• _Dataset_
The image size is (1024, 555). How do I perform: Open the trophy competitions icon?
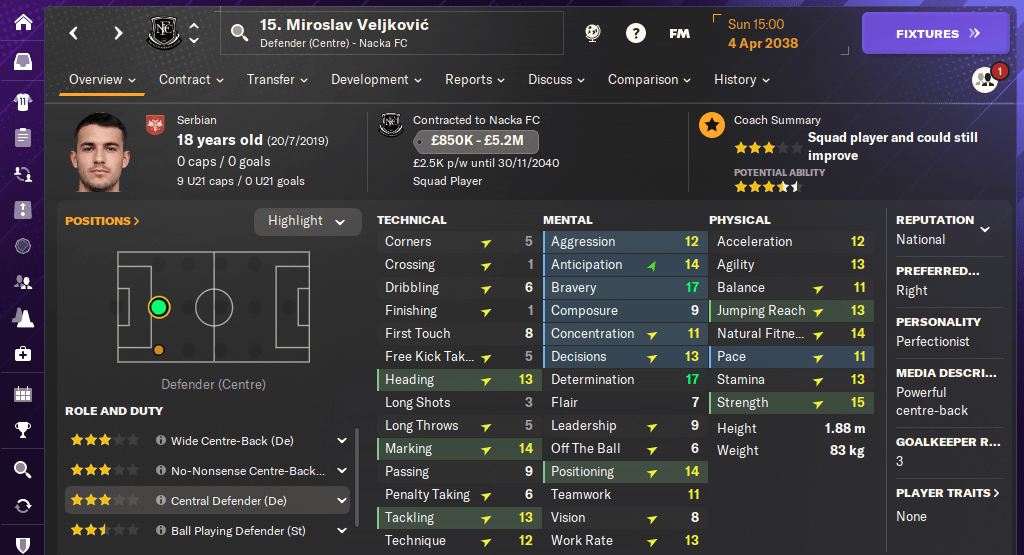point(23,431)
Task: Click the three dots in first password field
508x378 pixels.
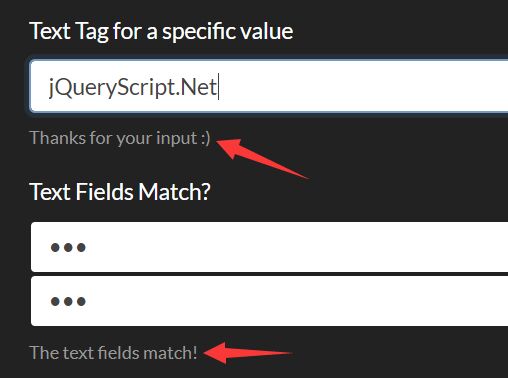Action: [x=68, y=247]
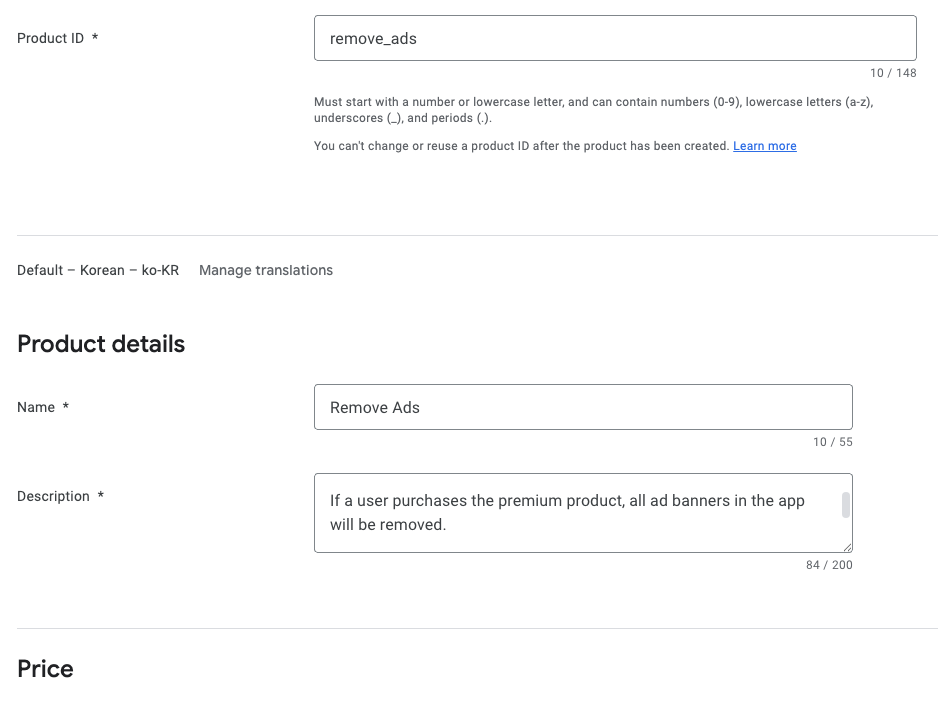Click the required asterisk beside Description
The height and width of the screenshot is (706, 938).
[x=101, y=496]
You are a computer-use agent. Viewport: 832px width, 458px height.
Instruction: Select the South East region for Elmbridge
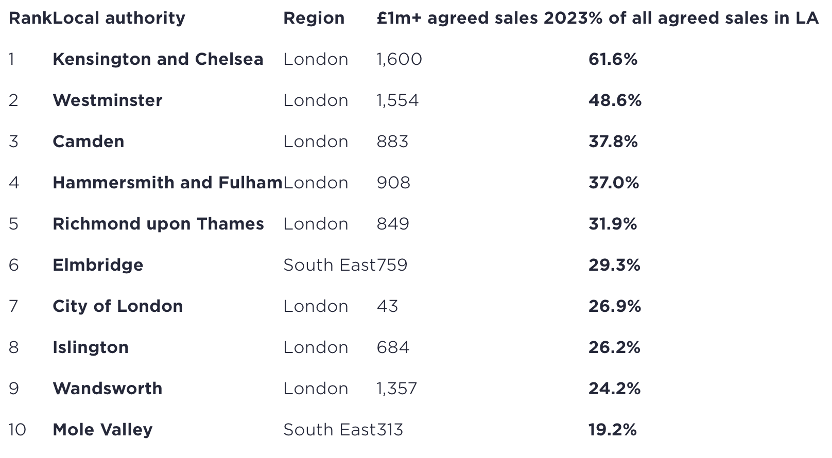(328, 265)
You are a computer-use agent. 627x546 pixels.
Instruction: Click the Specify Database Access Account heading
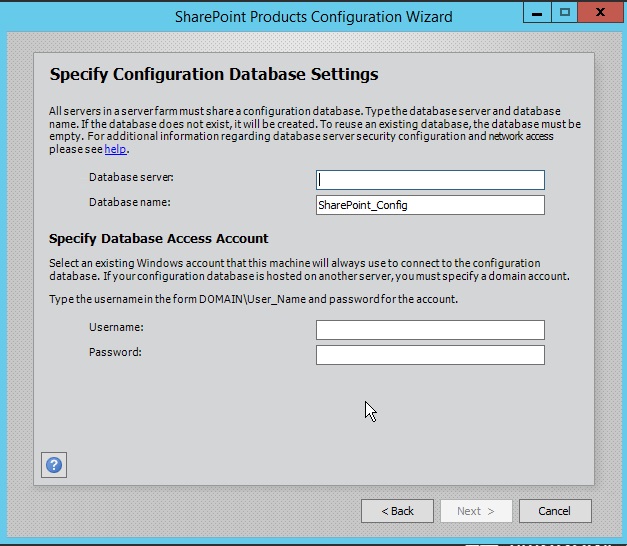coord(159,239)
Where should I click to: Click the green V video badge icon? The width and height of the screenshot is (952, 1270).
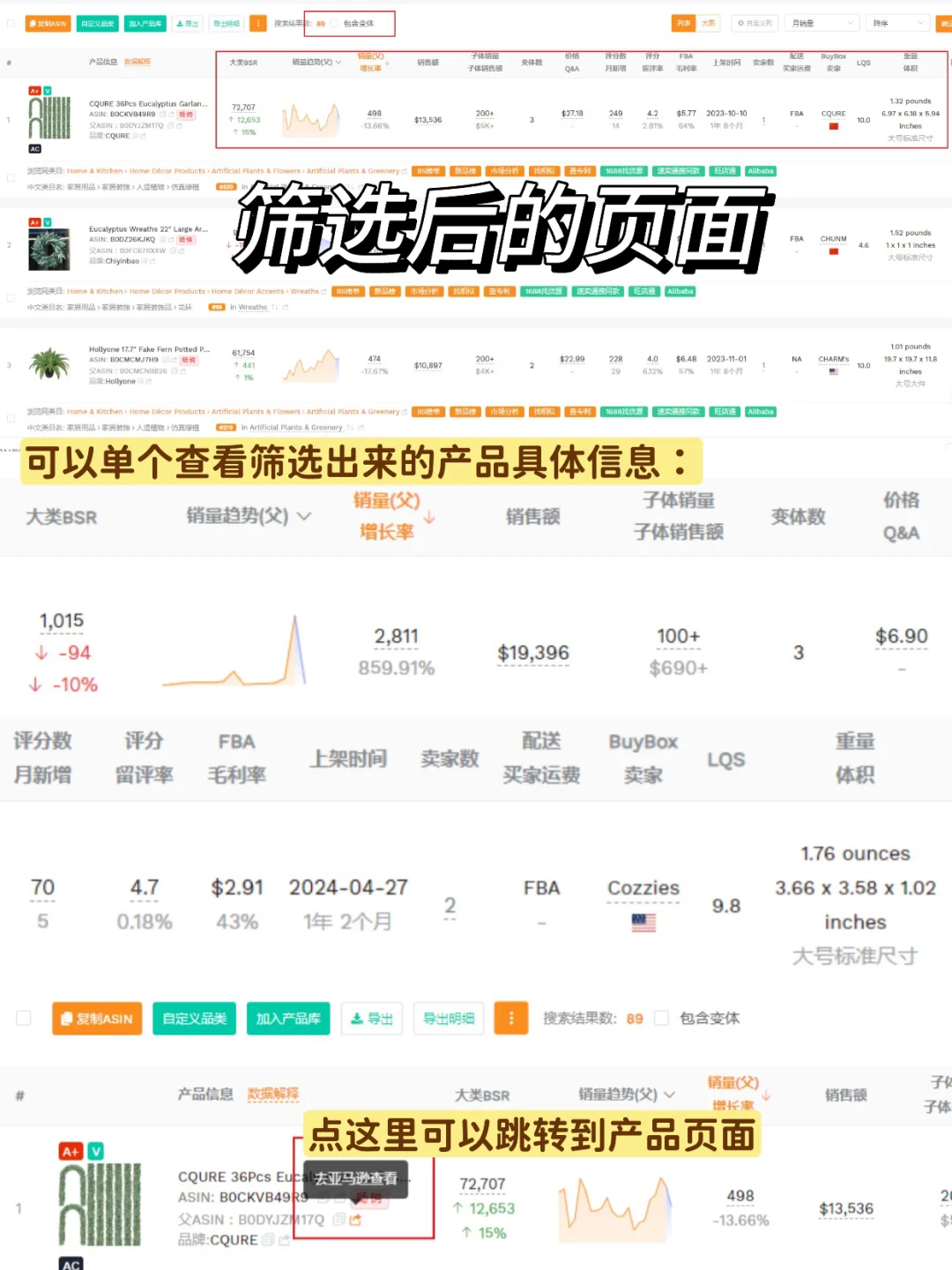coord(48,90)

• _Task statement_
From the listing above, copy every line where the string "agent" is found.

• _Task result_
You are a computer-use agent. Viewport: 832px width, 458px height.
You are a computer-use agent. 627x546 pixels.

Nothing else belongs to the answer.